Please take care.  It does get better (they haven't gone away, but they don't scare me anymore).

An increased dose of Metetprolol DID make my pulse drop pretty darn low.  It was 42 while awake and sitting down. (made me wonder what it did when I was asleep - I didn't feel right, so I had skipped the morning dose anyway!)  It did go up when I moved, however, but that is part of my problem as far as IST and POTS.  She started me on Pindoprol, and I am actually hoping it can be increased when I see my Doctor on Thursday.  That beta-blocker actually increases your heart rate - or something like that!  Not sure how it works, but with that BB I don't have to worry about the heart rate dropping too low.  It is my understanding that that is a fairly rare occurence....

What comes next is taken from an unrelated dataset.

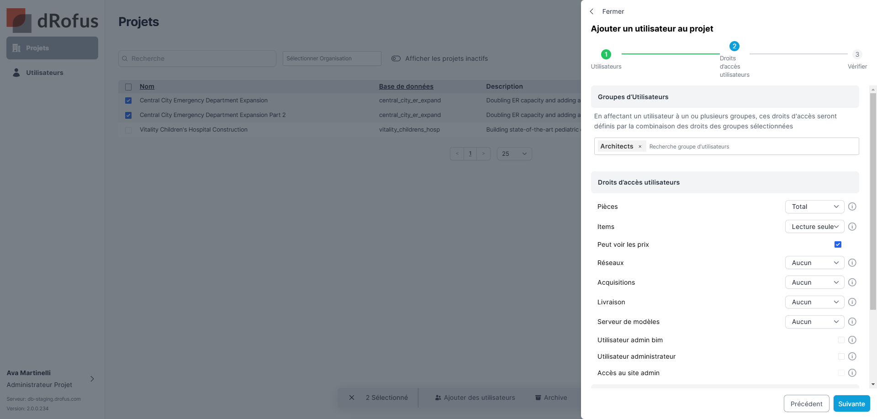Click the Suivante button
Image resolution: width=877 pixels, height=419 pixels.
pyautogui.click(x=851, y=403)
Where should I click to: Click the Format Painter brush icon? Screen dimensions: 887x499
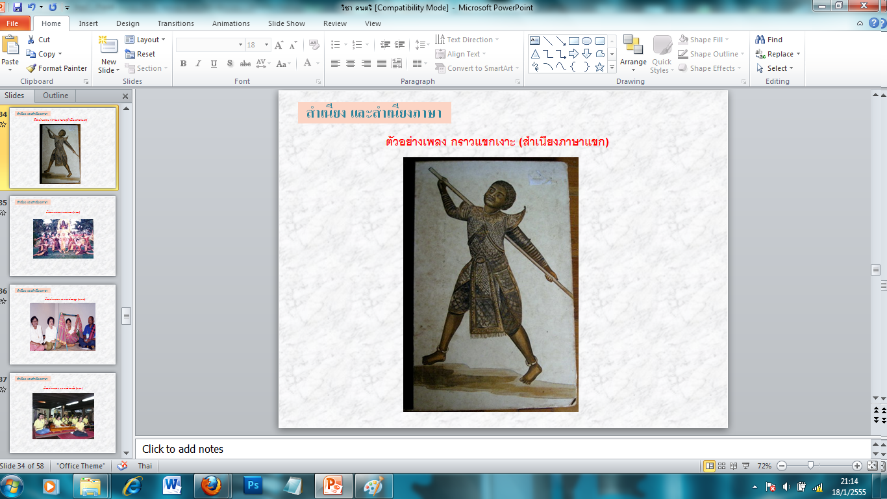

Eventually the fear starts to lessen, last week was a really bad one for me, and I was scared/disheartened, and tired of wondering if I was going to have a heart attack in my sleep, and wake up paralyzed and drooling...  the point is, I didn't!  I was really worried, but so far the Doctors are right - these arrhythmias can make you miserable, but they won't kill you!

However - expect another panicy post from me when I start PMSing again!  Thats when they get intolerable, and I am sure that I will die ~ but then I don't!!!!!!

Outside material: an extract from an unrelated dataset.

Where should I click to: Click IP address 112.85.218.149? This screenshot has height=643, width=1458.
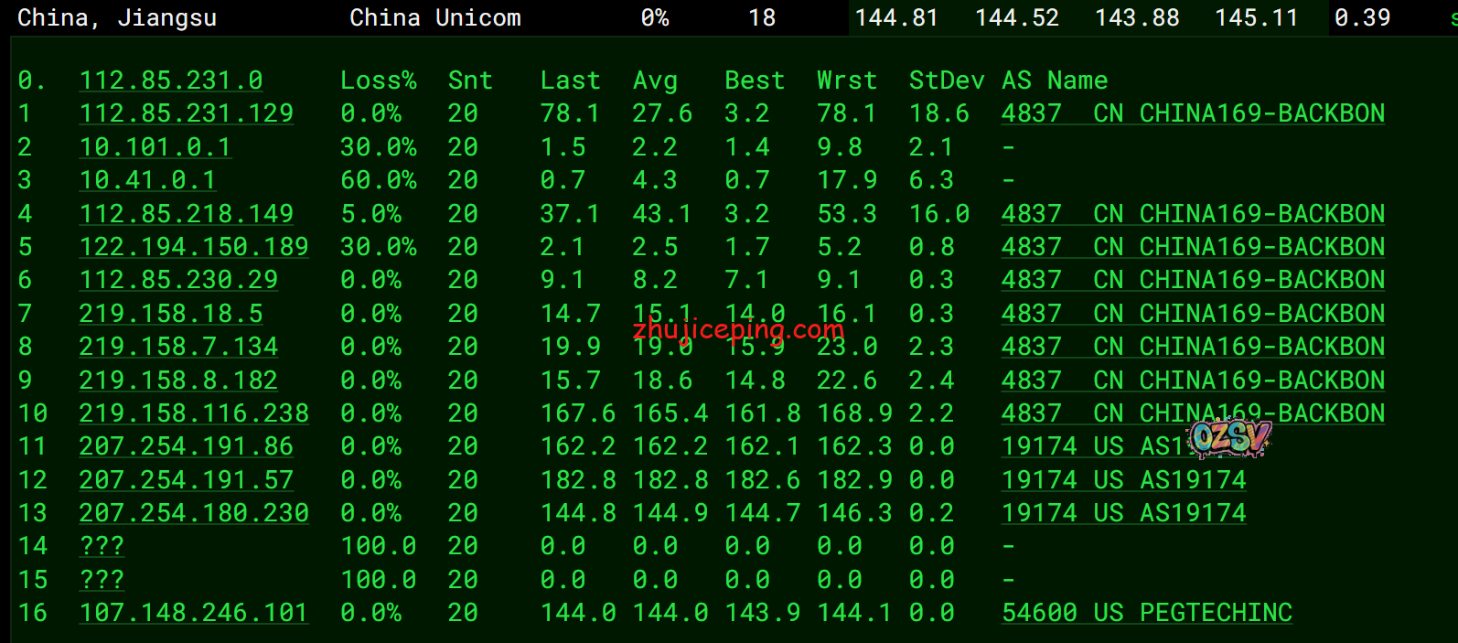(186, 214)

Take care, God bless, and just keep living your life, thats all you can do.

You've covered "life with pvcs" perfectly!!

My early life with pvcs was so much like yours... Early on, my pregnancies would bring out the pvcs.  But, as time went on, they were ease way off.  The babies were born, and I thought the same thing..."they're gone!"  WRONG!  And, I cannot even imagine giving birth and dealing with 9/11.  That was an especially difficult times for many, many reasons and I'd be willing to bet everyone's pvcs were on overdrive.  

My first baby was also colicky....WOW, you're right...that's tough on no sleep!!  Thank goodness it only lasted a little over 3 months....I forgot about those sleepness nights : )  

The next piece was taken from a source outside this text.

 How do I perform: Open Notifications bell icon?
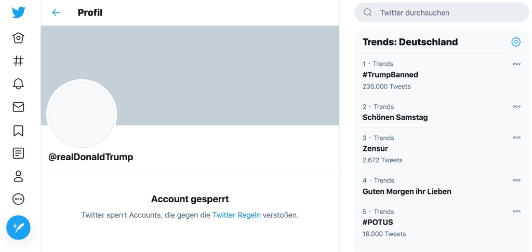(x=18, y=84)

I couldn't agree more how therapeutic it is to listen and share with others.  It is amazing how empowered you can become when you don't let the pvcs grab your life.  Thanks so much for expressing it so perfectly!  

Go to "my profile" or "my medhelp" (I can't remember which) and put in as much information as you are comfortable with.  Once you have a profile, among other things, you'll be able to exchange private messages with other members.

See you in blue soon : )

Hey,I have been having the same problems you are having.I started taking Atenolol a few months ago and at first it didn't help but all of a sudden the palps went away but for the last week they have come back and friday night i had a really bad time with them.I came close to going to the hospital it scared me so bad but I did what you did and took another atenolol.I didn't know if I was supposed to but I was desperate! They finally went away.You said something about not being able to drink a glass of wine but if I choose to have an alcoholic drink the palpitations go away,for awhile anyway.I just had a bad problem with mine a little while ago and I told my husband to go get some alcohol.haha.I took a nerve pill that my doctor gave me and they have calmed down right now though.I also took 1 and a half of my atenolol too.This is very agrivating isn't it?????????!!!!!!!!!
                 Skytye

Hi,

I think you have me confused with someone else, even though I enjoyed reading your post :-)
I take metoprolol and I don't drink at all-lol.